The biggest expense is the lights. That's true in general and not just in the case of people like us who scavenged most of the material. This light was $500. And I shopped around until I found one that wasn't made entirely in China. 

They are a major source of heat. Not as much as the pre-LED systems, but quite a bit. The basement likes to be in the mid-60°Fs, but this reflective room gets to 79°F when the lights are on. 

Whinging

The biggest issue with a system like this is leaks. Or algae. So far, it's been leaks. Anywhere there's a hose coming in or out there's a rubber gasket and plastic grommet. Those weren't waterproof on their own, much to my disappointment.  So, I tried to use silicone to seal stuff up. Apparently a common mistake as the guys in the shops nodded knowingly when I griped to them about how that went. So I stripped it off and used a more adhesive caulk. That was better, but still drippy. So I put some inside, too. No good. Finally, after weeks of using different materials, letting it set, testing it, mopping the floor, letting it dry, trying something else, I got some Flex Seal and slathered it all over the ends of the posts. 

Suck it, leaks!

It still leaked where the hoses came and went... sometimes. That's why the control bucket is in a pan. And in the first picture there's an aquarium under the end of one of the posts. All that water didn't come from a leak. That's the fish hospital. The PH got a bit out of control and some needed assistance. Anyway, the leaks around the hoses seem to have stopped after running for a few days. 

That's actually, less complaining than I expected to do. BUT THE LEAKS WERE A BIG AND ANNOYING PROBLEM!

Oh, right the algae. If you're doing this at home you want to block out as much light as possible. Paint the buckets black, use black hoses, keep a lid on the fish tank, etc. A few years ago I helped set up a tower garden for my brother, but replaced the reservoir with a 300 gallon IBC tank and fish. But too much light got in, the algae clogged up the system, and water poured everywhere he didn't want it. 

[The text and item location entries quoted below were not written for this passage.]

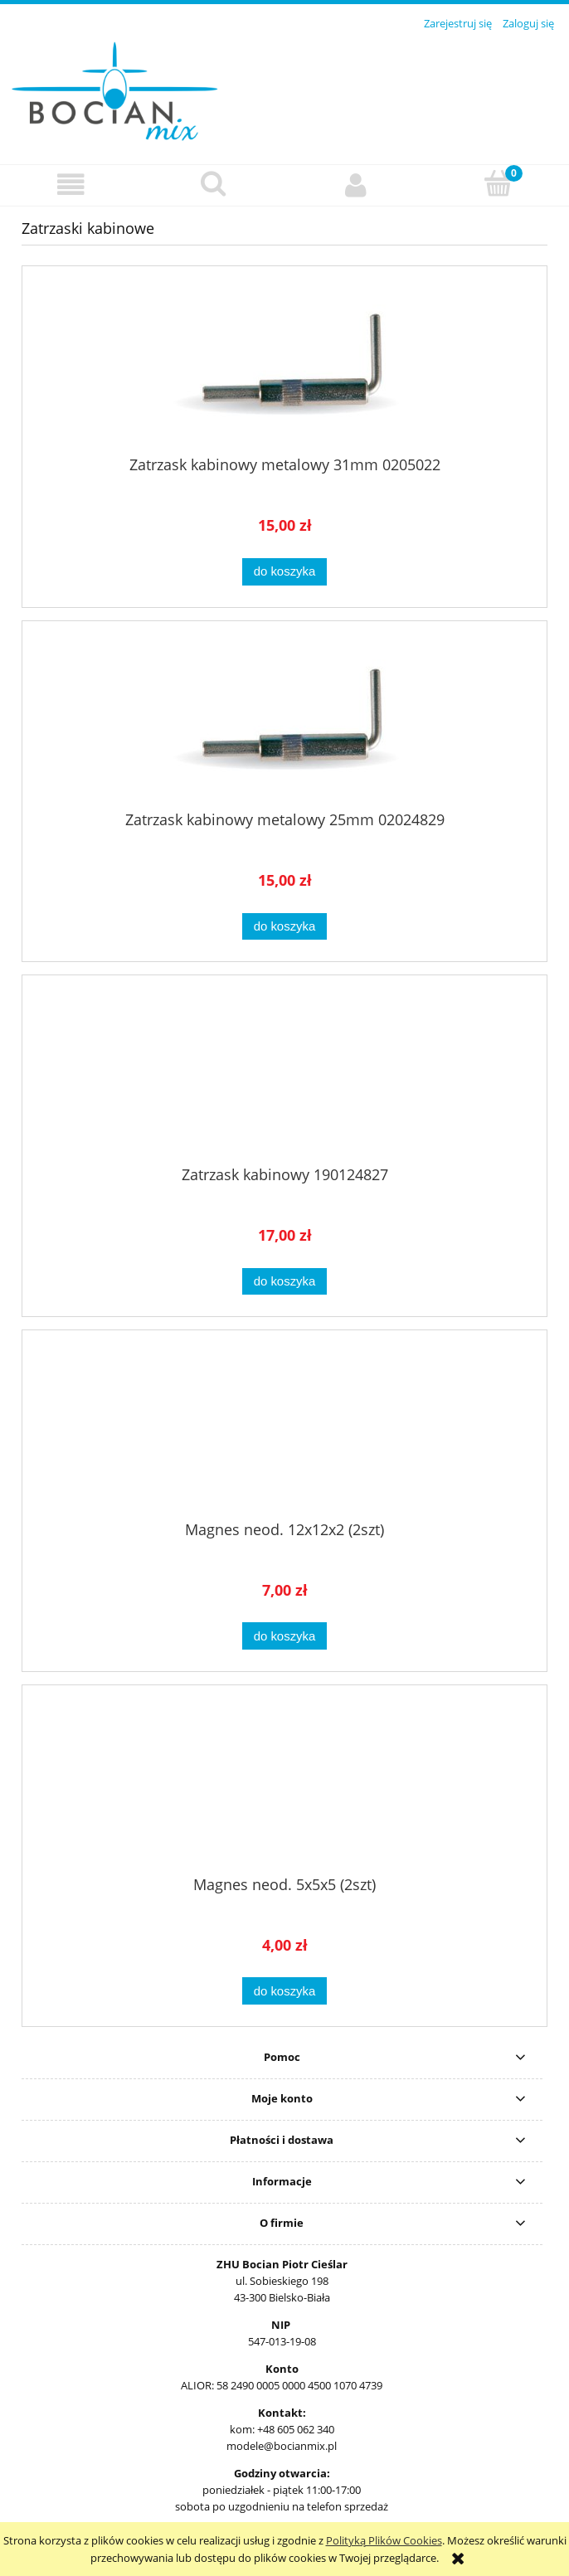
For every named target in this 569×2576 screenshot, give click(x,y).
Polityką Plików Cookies (384, 2540)
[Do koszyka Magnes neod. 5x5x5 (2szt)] (284, 1991)
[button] (71, 184)
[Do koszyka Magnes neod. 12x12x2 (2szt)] (284, 1636)
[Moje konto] (355, 184)
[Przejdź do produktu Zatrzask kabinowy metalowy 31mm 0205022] (284, 366)
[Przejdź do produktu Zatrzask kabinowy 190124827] (284, 1076)
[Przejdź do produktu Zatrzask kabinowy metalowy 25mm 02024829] (284, 721)
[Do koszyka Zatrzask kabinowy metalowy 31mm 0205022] (284, 572)
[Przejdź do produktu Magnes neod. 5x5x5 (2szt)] (284, 1786)
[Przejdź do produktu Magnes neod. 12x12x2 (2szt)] (284, 1431)
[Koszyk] (498, 183)
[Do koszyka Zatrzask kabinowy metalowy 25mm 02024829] (284, 926)
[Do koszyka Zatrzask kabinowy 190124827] (284, 1281)
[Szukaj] (214, 183)
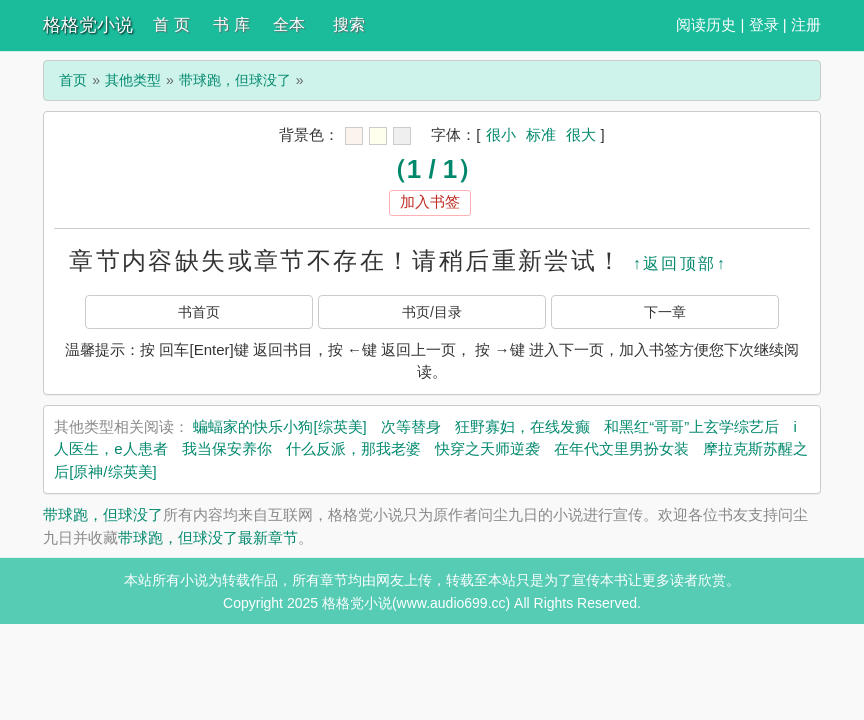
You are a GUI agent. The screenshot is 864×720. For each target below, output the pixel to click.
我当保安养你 (227, 448)
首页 (73, 80)
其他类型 (133, 80)
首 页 (171, 24)
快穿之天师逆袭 (487, 448)
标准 (541, 134)
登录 (764, 24)
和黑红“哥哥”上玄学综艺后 (691, 426)
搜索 (349, 24)
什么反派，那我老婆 (353, 448)
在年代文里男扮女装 (621, 448)
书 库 (231, 24)
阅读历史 (706, 24)
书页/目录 (432, 312)
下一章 (665, 312)
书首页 (199, 312)
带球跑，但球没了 (235, 80)
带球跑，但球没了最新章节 (208, 537)
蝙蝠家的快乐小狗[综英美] (279, 426)
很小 (501, 134)
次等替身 (411, 426)
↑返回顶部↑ (680, 263)
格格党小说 (88, 25)
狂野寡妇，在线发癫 (522, 426)
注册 (806, 24)
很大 (581, 134)
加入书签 (430, 201)
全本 (289, 24)
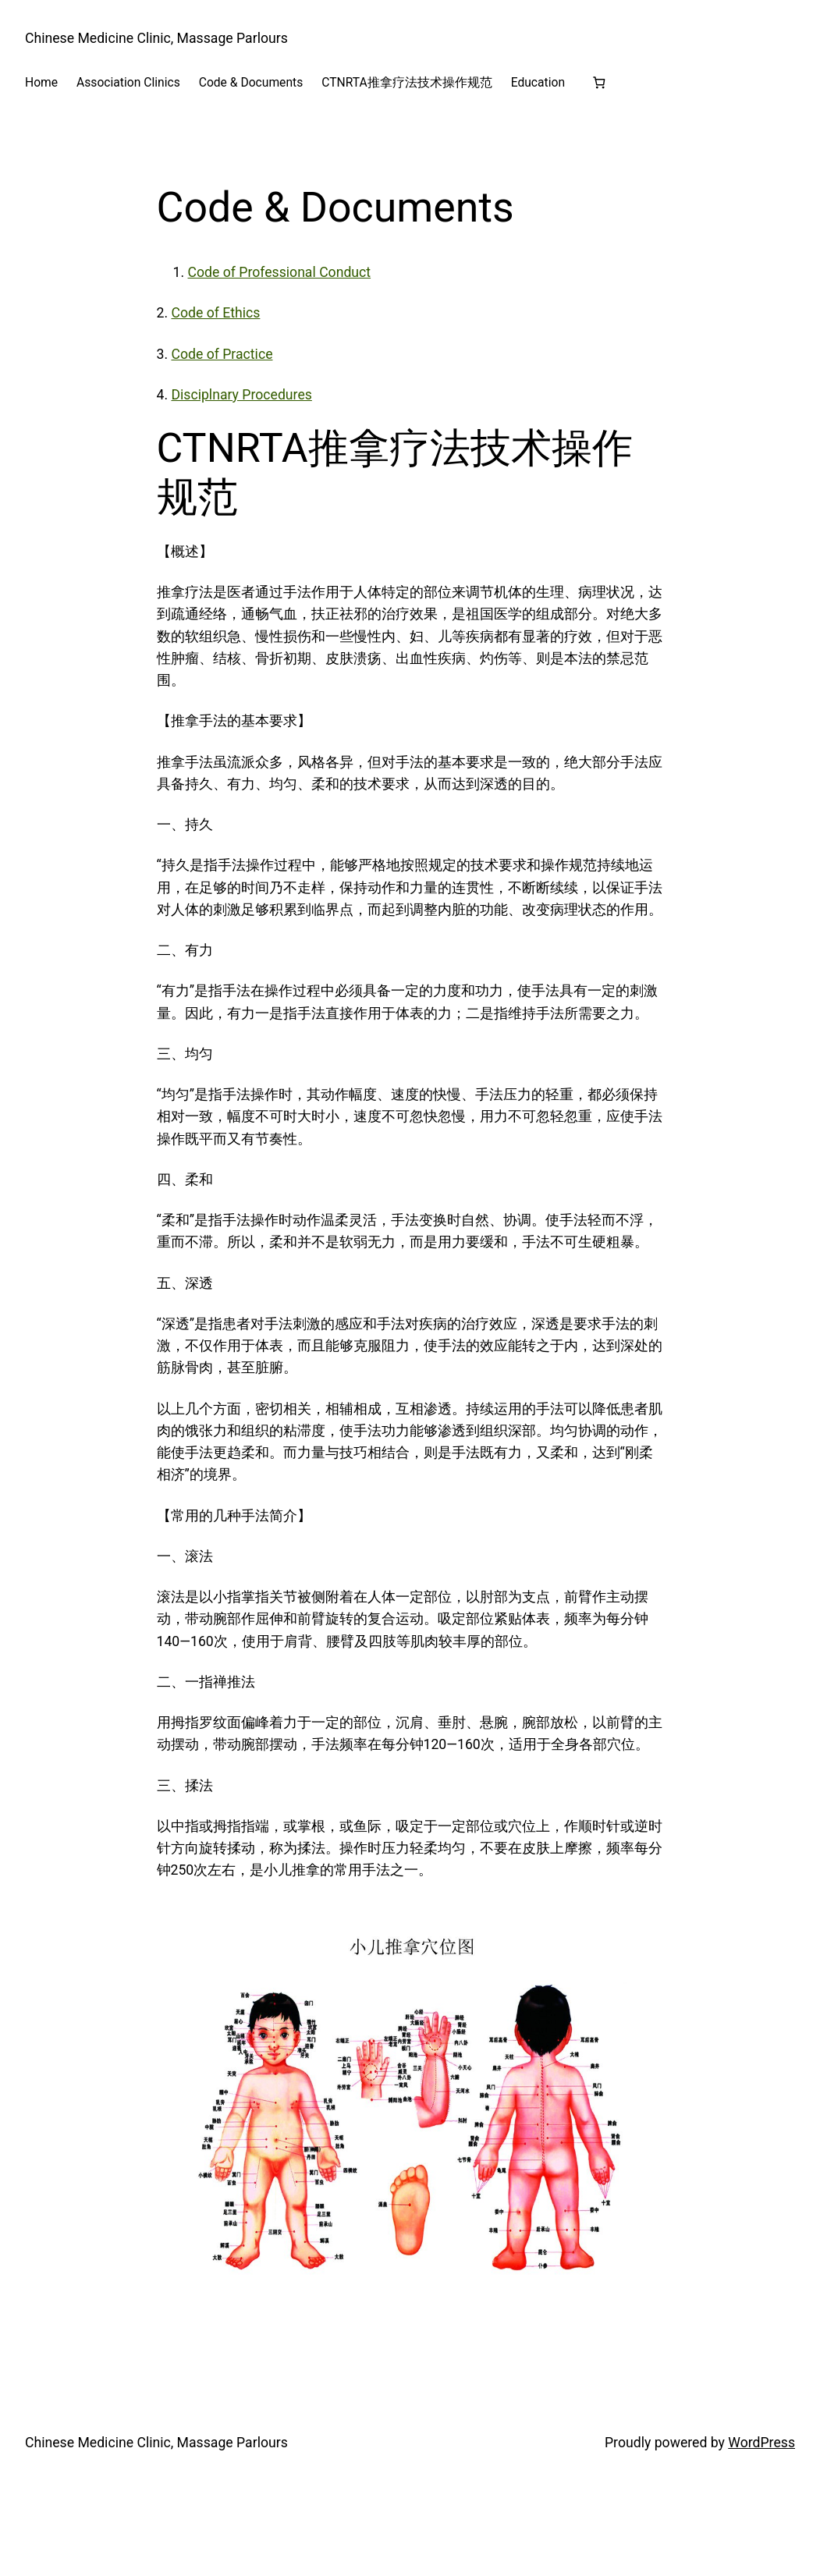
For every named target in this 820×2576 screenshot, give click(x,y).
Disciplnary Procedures (241, 395)
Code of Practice (221, 354)
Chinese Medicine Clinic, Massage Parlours (156, 38)
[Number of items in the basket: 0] (599, 82)
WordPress (761, 2442)
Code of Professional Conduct (279, 272)
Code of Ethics (215, 313)
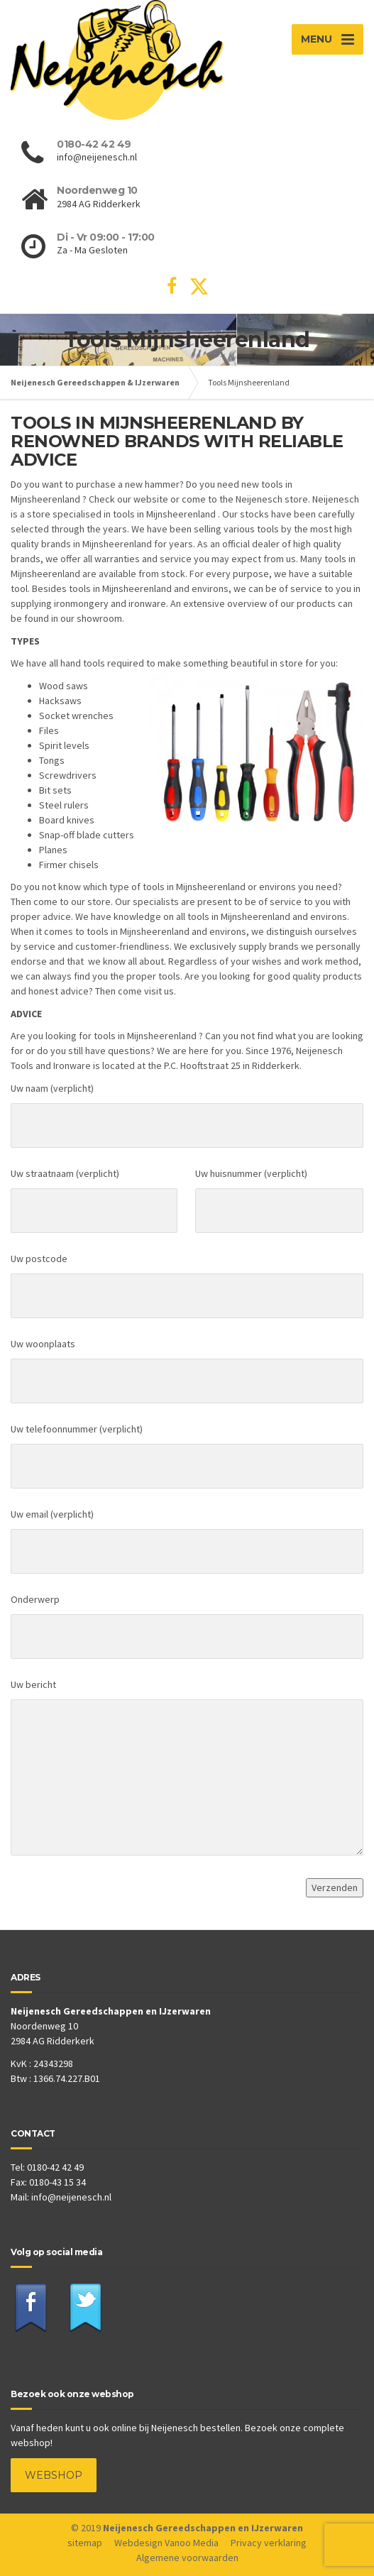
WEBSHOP (53, 2475)
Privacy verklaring (269, 2542)
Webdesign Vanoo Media (166, 2542)
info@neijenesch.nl (71, 2197)
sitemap (84, 2542)
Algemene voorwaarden (187, 2557)
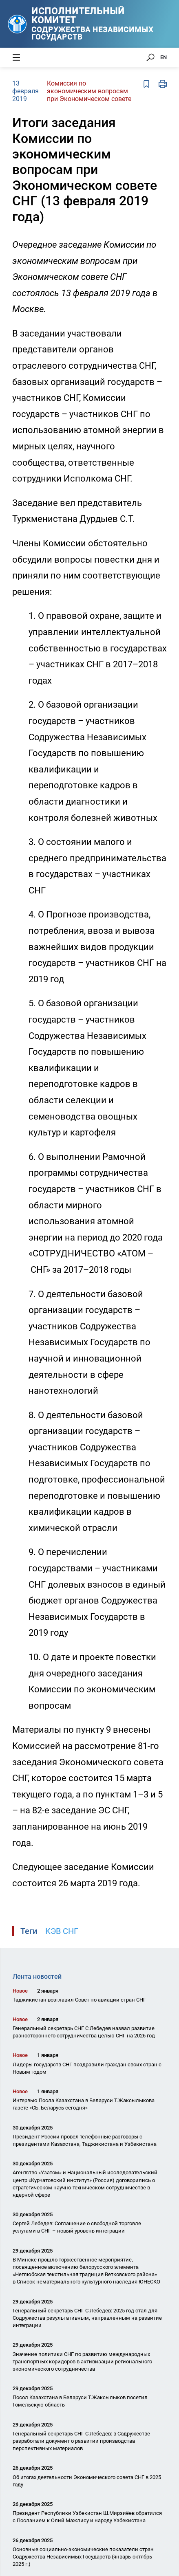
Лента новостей (37, 1976)
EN (163, 57)
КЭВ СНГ (61, 1931)
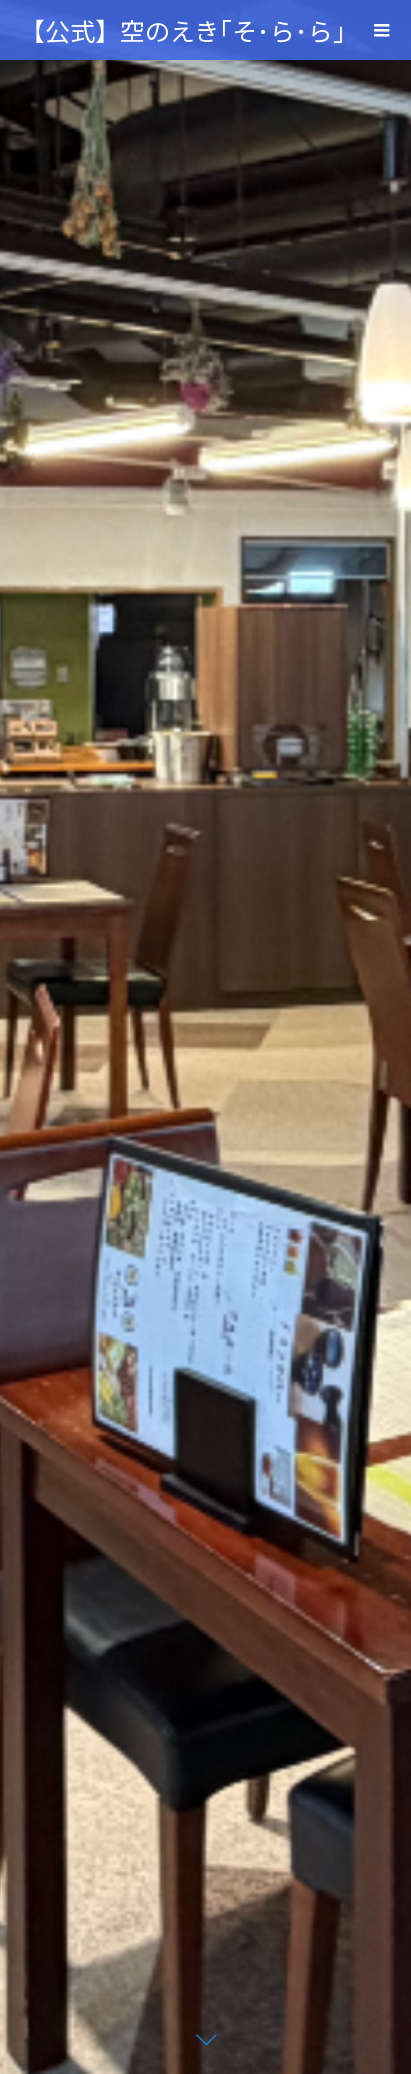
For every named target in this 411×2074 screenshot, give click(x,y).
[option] (205, 1037)
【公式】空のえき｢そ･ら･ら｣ (183, 30)
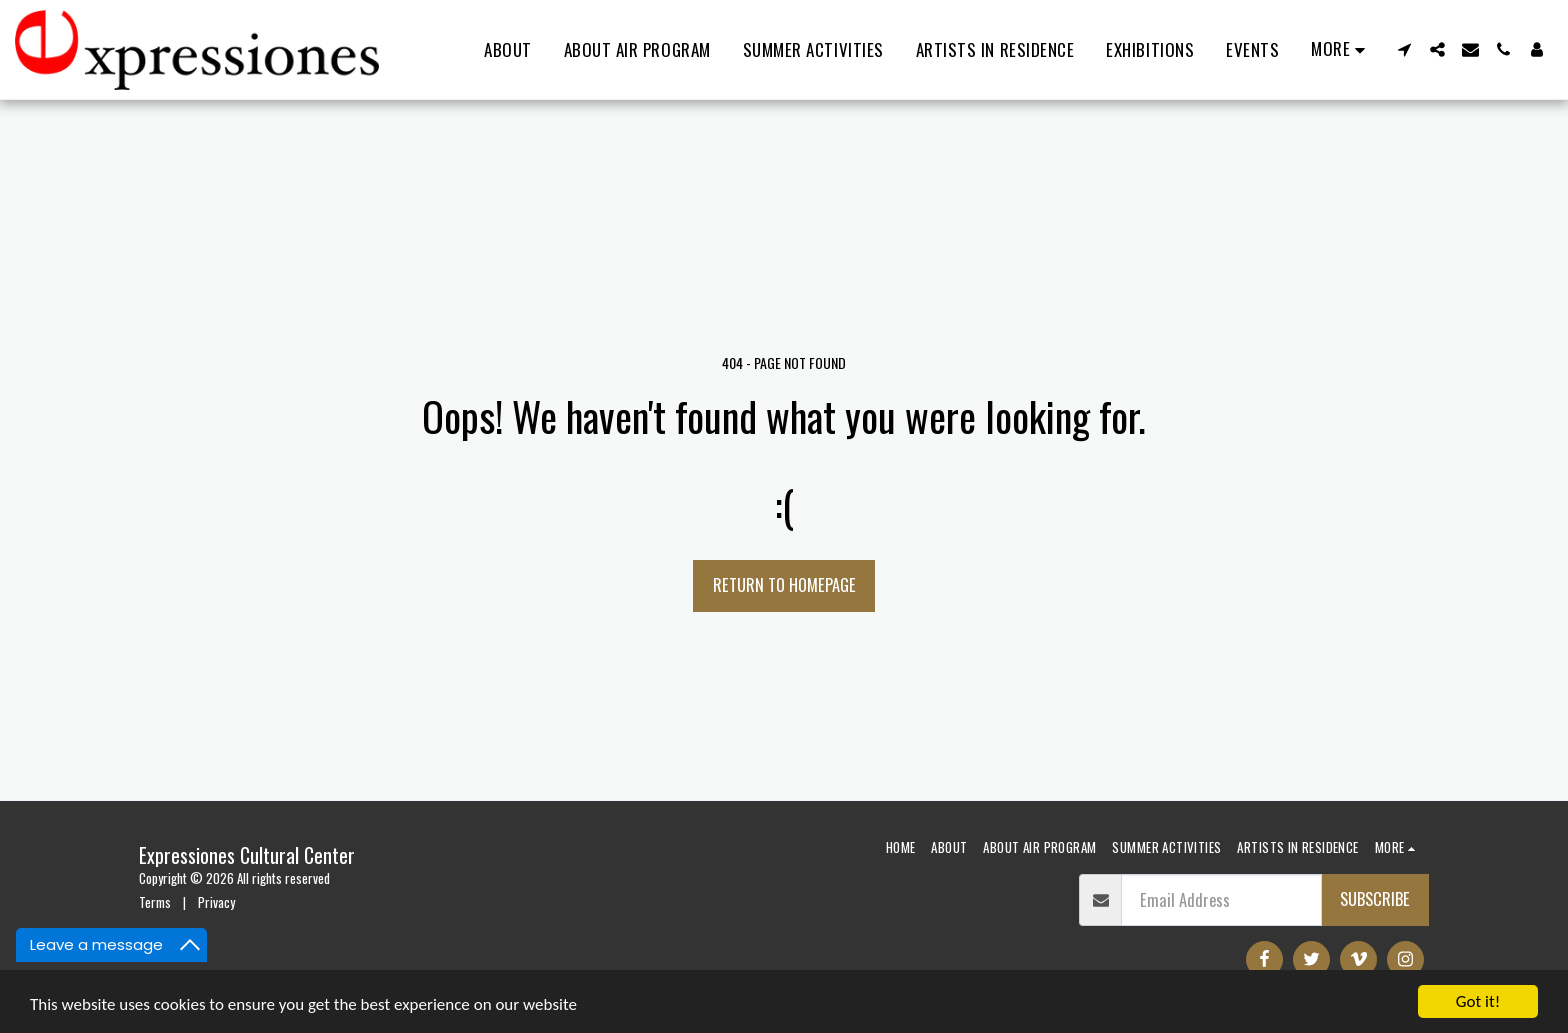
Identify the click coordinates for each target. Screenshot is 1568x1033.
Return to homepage (784, 584)
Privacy (216, 902)
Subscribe (1375, 898)
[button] (1404, 49)
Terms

Our system isn't as light-proof as I might like it, but it's better than my brothers' was and so far we have no algae. 

Materials

We got the freezer free from Craiglist. We thought we were getting a working freezer. So did the people who gave it to us. But the guys who pushed it to the curb tore out some vital parts... such as the power supply. 
The big fish was abducted from in-laws. The little fish are feeder fish rescued from a pet store. Cost us two bucks.
The posts came from the in-laws. They got them free some years ago as leftovers from someone's project. 
The pots were free from Craigslist. Some farmer was buying plants and had lots of empty pots to get rid of. 
The clay pellets were part of a previous attempt at hydroponics from 5-6 years ago. 
Buckets from the in-laws. 
Lids from HomeDepot. 
The reflective closet, the light over the fish tank, hooks, ropes, the drip pan, and some vent fans and other stuff we got off Craigslist for $250 or so - about 1/3 the going price. When this light was in the reflective closet the temperature sat at 77°F. 
The new light is new and ~$500. I did a lot of shopping to find one that wasn't 100% made in China. 
The tomatoes in the reflective closet are cuttings from stuff in the yard. The tomatoes in the posts are cuttings from a friends' yard. 
The strawberry in the closet is one from the yard that came with the house. The one in the post we got in the spring, grew like mad, and never produced anything.
There's blueberry cuttings from the blueberry bush outside using the light and some fish water.
We brought our peppers in and put them in the closet to see how well they keep producing over the winter. 
There is lettuce, zucchini, and some other things coming up from see to go in the system. 
There's two apple trees grown from seed.
We're still trying to figure out what to do about our two dozen lemon trees grown from seed. 
FlexSeal is like $30 a quart!
And the hoses and pumps and gaskets came from local hydroponics store and cost many moneys. By local I mean the several that are an hour away and the none that are close.